And direct targeting is again for those of us who are less familiar with the term. It's this idea of looking at CATE.

So the average effect directly rather than through differentiating between the potential outcomes. 

Yeah, exactly. Exactly. Well, you came 

to causality, through a path that is maybe not very usual, for most people in the field. So your first, machine learning paper that you read in your life was a causal machine learning paper by Susan Athey.

How did this shape your perception of the field? Later on in your career. 

Oh, that's a very interesting question. Yeah, indeed. So I came at I came to machine learning via treatment effect estimation from like the policy economics background that I had from my undergrad. So I, I indeed, I learned, I kind of learned about machine learning methods as tools to infer treatment effects.

So it's basically the other way around than what you normally do where you first learn about machine causality? For me, it was more. Here's a causal, here's a problem that I have heterogeneous treatment effect estimation. How do I solve that with methods beyond linear regression, which is what I think what we usually use in econometrics.

And I think maybe how this background from causality has shaped my approach to machine learning is I think specifically in econometrics, you think a lot about. What are the assumptions that I need to make things work? And under what scenarios do things work? Very well, because often the questions that you're looking at in policy economics or, but also in biostatistics are often, they often appear in kind of safety critical environments where you, if you're making policy or treatment decisions based on something you've estimated, you better be sure that you've estimated it correctly.

So I think that's kind of the, that's influenced very much how I go about evaluating machine learning methods. I like to look at, I like to be sure why things work and when things work to be confident that they will be working in practice in under different scenarios. Is that something 

that also inspired your recent work on non causal machine learning?

The paper that we discussed 

earlier? Definitely. I think because I have a bit of an applied statistic background, I think there was a lot of emphasis always put on building intuition as to when and why you expect things to work. And I think I don't like this modern machine learning regime where we're currently in and we say, well, statistical intuition doesn't seem to hold.

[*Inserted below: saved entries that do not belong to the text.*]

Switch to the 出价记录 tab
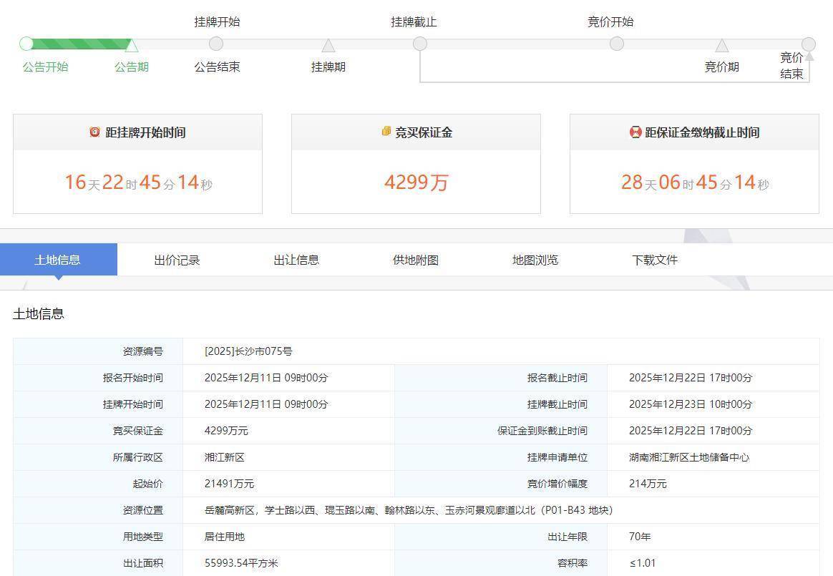Screen dimensions: 833x576 pyautogui.click(x=177, y=260)
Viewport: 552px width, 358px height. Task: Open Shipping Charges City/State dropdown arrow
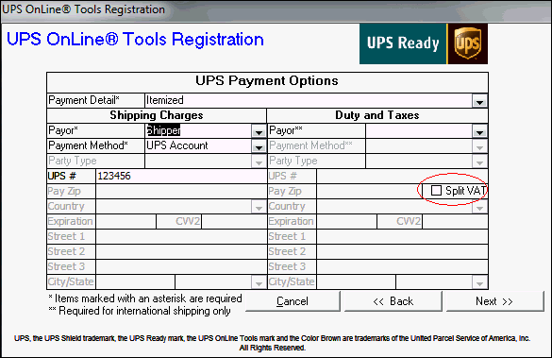coord(259,282)
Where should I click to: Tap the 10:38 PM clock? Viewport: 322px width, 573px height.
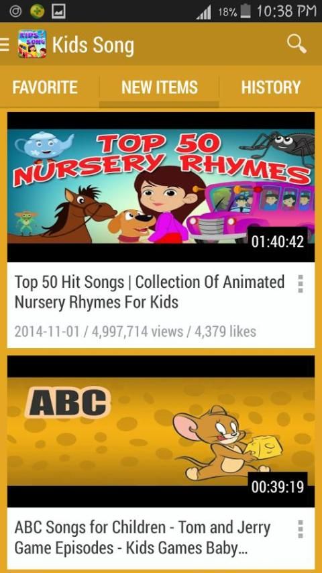(x=286, y=11)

We need something new, but I like statistical intuition. I like what we've built throughout the last years and years, and I want to get some of that back, because if you have this intuition, you can maybe be a bit more sure about when things will work, when things won't work. I don't like seeing machine learning as like this magic bullet that defies the laws of statistics.

That we know, because I think that cannot be, that to me cannot possibly be true, right? There is no such thing as a free lunch. Nothing will always work. There's so much value in understanding, especially failure modes of machine learning methods, be it for causal inference or for prediction or something more generally.

I think that's so important and I think we were like falling behind a little bit on that part. You work 

on worked on causality in health and the context of health. And as you mentioned before, this is one of those safety critical applications where the cost of mistake or the cost of mistakes can be very, very high from financial and ethical , first and foremost point of view.

Do you think that building reliable automated decision systems that for building those system causlaity is necessary. 

Yeah. I think in some form or another, some kind of knowledge on how a system behaves under intervention is necessary. Is it sufficient? I guess depends on what you mean by causality.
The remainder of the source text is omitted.